In some embodiments, the input query can be in any language. In some embodiments, the input queries may be in a user language that is different from the base language, is translated to a base language, and fed to self-learning server 108 and databases in user languages. Similarly, the reaction/responses obtained are translated to the user language. Such systems reduce computational time and improve accuracy for multiple languages over a short period of time.

In some embodiments, while performing a method of processing of the input query for non-real-time higher-class high accuracy data, if the keywords from the input query are not categorized then the query is reviewed manually by the admin present at the backend. In some embodiments, if the entity/domain of categorized keywords may not be detected, then the keywords are reviewed manually for entity/domain detection.

In some embodiments, if the response for the input query may not be found in the unstructured database, then the query is sent to the backend admin where the query is reviewed and answered manually.

A representative hardware environment for practicing the embodiments herein is depicted in FIG. 8, with reference to FIGS. 1 through 7A and 7B. This schematic drawing illustrates a hardware configuration of a self-learning server 108/computer system/computing device in accordance with the embodiments herein. The system includes at least one processing device CPU 10 that may be interconnected via system bus 15 to various devices such as a random-access memory (RAM) 12, read-only memory (ROM) 16, and an input/output (I/O) adapter 18. The I/O adapter 18 can connect to peripheral devices, such as disk units 58 and program storage devices 50 that are readable by the system. The system can read the inventive instructions on the program storage devices 50 and follow these instructions to execute the methodology of the embodiments herein. The system further includes a user interface adapter 22 that connects a keyboard 28, mouse 50, speaker 52, microphone 55, and/or other user interface devices such as a touch screen device (not shown) to the bus 15 to gather user input. Additionally, a communication adapter 20 connects the bus 15 to a data processing network 52, and a display adapter 25 connects the bus 15 to a display device 26, which provides a graphical user interface (GUI) 56 of the output data in accordance with the embodiments herein, or which may be embodied as an output device such as a monitor, printer, or transmitter, for example.

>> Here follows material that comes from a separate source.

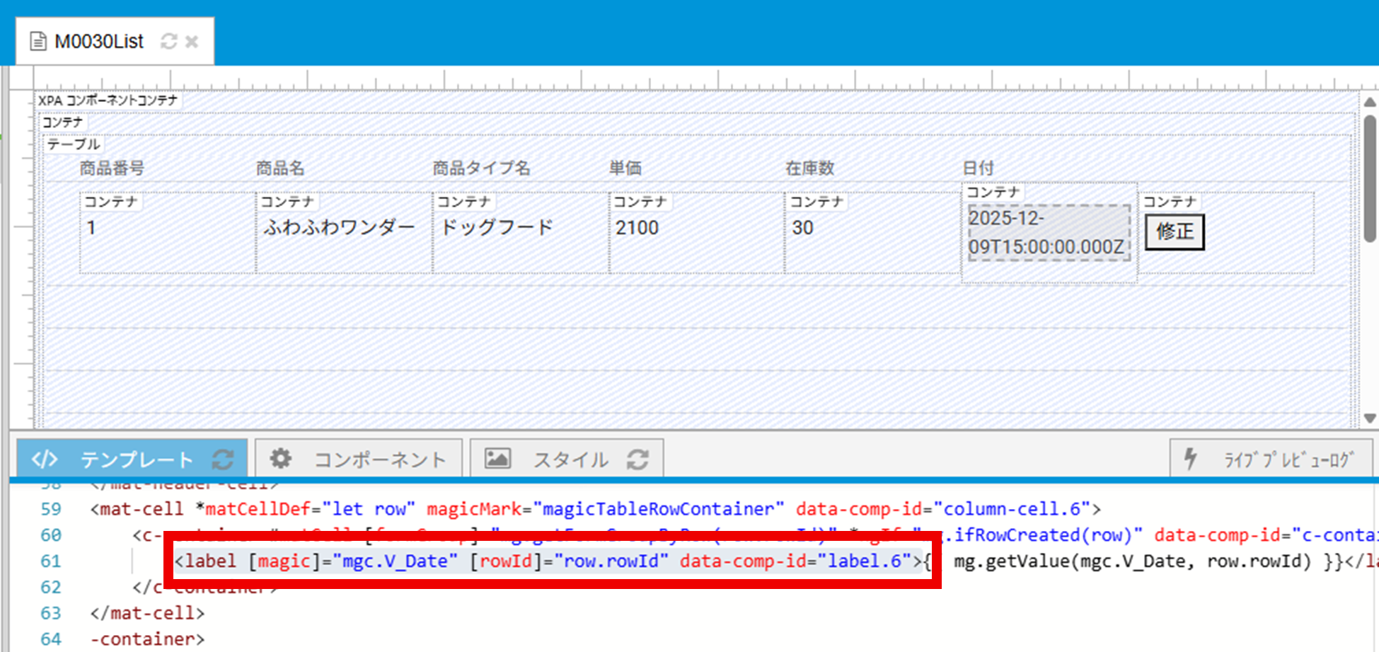Click the code brackets icon on テンプレート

The foregoing description of the specific embodiments will so fully reveal the general nature of the embodiments herein that others can, by applying current knowledge, readily modify and/or adapt for various applications such specific embodiments without departing from the generic concept, and, therefore, such adaptations and modifications should and are intended to be comprehended within the meaning and range of equivalents of the disclosed embodiments. It is to be understood that the phraseology or terminology employed herein is for description and not of limitation. Therefore, while the embodiments herein have been described in terms of preferred embodiments, those skilled in the art will recognize that the embodiments herein can be practiced with modification within the spirit and scope of the appended claims.

Claims

1. A processor-implemented method for automatically generating a response for an input query from a plurality of data storage systems based on ranking of a plurality of keywords using a machine learning (ML) model, the method comprising:

obtaining the input query from an input robot through an input peripheral associated with a user;
determining whether the input query is child safe by interpreting the input query, and validating the input query with a set of child safety constraints;
processing, using structured data processing, the input query that is child safe to determine top ranked keywords, wherein the top ranked keywords are determined by, determining, using an entity detection technique, an entity/domain for the input query by detecting a context of the input query; categorizing, using a query categorization technique, the input query into a plurality of keywords based on the entity/domain and the context; determining, using an entity and joint query entity detection technique, the top-ranked keywords using confidence scores of the plurality of keywords, wherein the confidence scores of the plurality of keywords are determined using speech recognition alternative methods;
characterized in that,
determining, using a query resolution technique and a word sense disambiguation method, an appropriate keyword from the top-ranked keywords based on a relevance of an intention of the input query, wherein the query resolution technique and the word sense disambiguation method are performed by defining the input query such that to match with the intention of the input query less ambiguously; and
enabling an interactive conversation between the user and the input robot that matches the intention of the user by, determining and generating, using a trained ML model, the response for the input query based on the appropriate keyword from the data storage systems; and transmitting, the response for the input query to an output peripheral of the input robot.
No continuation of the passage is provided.